(DATA TO USE Opens)

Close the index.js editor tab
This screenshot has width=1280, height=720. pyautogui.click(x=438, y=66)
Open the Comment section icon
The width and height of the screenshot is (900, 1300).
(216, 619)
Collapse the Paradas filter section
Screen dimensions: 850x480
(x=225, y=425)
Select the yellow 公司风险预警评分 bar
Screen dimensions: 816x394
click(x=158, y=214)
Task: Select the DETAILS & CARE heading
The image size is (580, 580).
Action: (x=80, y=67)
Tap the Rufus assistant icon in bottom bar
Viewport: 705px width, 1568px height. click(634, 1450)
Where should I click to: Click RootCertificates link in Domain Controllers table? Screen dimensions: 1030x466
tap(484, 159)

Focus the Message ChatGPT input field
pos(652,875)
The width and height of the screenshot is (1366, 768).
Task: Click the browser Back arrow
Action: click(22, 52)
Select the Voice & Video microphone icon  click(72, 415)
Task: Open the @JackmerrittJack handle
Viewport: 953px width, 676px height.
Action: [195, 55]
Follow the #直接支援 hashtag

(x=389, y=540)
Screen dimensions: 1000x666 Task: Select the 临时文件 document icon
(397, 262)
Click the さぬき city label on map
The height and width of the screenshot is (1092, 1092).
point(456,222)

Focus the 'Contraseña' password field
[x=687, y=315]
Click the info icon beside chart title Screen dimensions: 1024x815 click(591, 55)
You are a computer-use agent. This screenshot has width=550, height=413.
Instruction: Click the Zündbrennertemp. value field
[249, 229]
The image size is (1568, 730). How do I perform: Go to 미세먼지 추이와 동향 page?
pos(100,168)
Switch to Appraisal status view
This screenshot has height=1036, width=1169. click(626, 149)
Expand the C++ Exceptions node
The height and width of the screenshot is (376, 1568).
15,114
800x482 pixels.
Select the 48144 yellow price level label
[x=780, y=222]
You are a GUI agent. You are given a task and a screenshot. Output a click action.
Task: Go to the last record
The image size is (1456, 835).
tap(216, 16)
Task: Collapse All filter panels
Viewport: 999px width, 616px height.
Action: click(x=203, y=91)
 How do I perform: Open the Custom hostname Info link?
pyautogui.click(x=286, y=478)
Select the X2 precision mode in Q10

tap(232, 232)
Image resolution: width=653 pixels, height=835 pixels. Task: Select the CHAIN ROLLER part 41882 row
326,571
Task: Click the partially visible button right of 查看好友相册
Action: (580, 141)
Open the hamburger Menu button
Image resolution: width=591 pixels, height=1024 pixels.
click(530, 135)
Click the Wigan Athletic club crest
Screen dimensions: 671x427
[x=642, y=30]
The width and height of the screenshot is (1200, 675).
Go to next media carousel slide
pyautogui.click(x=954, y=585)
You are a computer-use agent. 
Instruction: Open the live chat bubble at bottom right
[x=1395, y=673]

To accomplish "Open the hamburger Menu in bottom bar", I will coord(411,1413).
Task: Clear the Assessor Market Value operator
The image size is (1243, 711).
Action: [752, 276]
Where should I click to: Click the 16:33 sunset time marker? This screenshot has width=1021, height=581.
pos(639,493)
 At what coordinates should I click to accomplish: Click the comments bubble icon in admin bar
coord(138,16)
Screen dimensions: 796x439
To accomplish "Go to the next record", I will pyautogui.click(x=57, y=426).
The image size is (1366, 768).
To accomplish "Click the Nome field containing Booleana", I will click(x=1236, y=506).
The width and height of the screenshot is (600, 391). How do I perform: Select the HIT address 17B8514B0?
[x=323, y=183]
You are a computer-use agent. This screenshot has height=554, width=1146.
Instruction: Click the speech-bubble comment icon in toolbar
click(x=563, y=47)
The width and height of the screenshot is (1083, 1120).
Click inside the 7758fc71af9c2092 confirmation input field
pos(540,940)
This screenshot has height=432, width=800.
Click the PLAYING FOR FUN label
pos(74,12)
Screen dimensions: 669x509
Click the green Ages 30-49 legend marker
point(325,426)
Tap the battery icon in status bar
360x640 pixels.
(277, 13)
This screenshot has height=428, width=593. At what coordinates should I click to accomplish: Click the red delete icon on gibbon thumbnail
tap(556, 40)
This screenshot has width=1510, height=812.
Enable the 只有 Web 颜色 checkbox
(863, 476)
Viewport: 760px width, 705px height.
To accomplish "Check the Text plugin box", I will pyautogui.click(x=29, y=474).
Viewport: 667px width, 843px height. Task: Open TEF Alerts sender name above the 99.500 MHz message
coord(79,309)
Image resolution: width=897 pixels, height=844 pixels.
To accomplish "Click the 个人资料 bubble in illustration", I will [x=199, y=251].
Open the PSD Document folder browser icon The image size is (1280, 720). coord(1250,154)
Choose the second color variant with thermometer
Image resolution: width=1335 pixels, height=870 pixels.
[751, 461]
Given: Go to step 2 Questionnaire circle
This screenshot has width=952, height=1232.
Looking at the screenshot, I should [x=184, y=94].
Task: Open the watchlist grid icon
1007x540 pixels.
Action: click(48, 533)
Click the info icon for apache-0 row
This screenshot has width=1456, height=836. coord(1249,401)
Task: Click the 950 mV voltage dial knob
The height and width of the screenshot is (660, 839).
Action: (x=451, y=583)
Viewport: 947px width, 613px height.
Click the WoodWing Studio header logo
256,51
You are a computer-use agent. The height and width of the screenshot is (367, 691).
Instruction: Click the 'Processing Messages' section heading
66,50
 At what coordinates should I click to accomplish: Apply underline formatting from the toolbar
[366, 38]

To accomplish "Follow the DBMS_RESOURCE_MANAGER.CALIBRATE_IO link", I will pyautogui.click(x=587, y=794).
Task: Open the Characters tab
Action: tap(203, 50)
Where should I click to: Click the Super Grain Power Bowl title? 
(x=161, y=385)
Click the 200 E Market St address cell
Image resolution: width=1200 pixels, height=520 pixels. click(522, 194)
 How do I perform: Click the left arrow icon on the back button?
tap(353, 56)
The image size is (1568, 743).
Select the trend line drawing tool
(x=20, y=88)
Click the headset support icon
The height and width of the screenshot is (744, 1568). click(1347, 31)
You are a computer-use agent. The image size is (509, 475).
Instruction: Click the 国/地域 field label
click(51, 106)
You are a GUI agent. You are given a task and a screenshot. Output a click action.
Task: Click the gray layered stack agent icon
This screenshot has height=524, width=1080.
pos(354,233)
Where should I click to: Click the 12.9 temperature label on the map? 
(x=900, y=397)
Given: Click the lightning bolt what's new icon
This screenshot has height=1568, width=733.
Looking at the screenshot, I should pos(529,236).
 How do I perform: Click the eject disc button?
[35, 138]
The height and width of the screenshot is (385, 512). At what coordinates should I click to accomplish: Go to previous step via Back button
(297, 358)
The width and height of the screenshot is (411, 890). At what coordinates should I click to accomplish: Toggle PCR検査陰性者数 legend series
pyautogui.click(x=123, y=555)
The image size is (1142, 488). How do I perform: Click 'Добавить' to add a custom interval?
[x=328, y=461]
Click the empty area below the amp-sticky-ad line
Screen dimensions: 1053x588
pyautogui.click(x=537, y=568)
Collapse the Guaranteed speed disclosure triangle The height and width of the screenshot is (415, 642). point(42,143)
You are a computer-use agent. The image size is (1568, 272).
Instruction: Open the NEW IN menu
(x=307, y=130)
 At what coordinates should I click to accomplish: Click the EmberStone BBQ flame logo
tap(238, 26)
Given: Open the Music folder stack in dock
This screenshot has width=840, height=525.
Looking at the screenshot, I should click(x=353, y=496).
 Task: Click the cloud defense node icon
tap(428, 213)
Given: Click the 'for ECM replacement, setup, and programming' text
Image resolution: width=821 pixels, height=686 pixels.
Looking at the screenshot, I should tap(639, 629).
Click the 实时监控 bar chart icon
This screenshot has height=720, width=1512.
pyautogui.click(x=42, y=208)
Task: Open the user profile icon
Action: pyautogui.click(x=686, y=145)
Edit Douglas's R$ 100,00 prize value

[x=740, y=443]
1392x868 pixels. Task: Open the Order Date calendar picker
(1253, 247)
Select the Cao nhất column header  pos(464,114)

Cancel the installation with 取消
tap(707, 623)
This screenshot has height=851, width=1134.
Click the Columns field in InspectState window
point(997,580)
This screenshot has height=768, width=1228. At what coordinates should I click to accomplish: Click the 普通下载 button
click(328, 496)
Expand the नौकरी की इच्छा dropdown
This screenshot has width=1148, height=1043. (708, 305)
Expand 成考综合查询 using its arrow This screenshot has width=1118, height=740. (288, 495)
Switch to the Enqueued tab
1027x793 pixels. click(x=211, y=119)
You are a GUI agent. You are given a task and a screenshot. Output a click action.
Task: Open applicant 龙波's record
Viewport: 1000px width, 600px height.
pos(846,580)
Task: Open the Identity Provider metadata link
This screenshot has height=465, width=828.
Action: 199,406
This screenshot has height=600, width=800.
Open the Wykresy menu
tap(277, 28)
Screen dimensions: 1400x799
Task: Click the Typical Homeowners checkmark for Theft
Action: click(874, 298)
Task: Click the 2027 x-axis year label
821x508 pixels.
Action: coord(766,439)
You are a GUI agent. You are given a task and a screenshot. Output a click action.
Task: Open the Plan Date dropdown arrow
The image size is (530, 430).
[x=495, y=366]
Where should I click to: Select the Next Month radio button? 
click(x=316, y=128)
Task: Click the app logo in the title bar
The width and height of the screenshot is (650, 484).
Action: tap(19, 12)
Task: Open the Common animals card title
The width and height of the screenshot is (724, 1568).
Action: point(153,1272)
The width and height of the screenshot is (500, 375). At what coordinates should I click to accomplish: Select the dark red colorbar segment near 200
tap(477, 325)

(DATA TO USE Closes)

[EXERCISE] Each line above that contains the word "record" must be copied.

[PROBLEM SOLUTION]
Task: Go to the last record
To accomplish "Go to the next record", I will pyautogui.click(x=57, y=426).
Task: Open applicant 龙波's record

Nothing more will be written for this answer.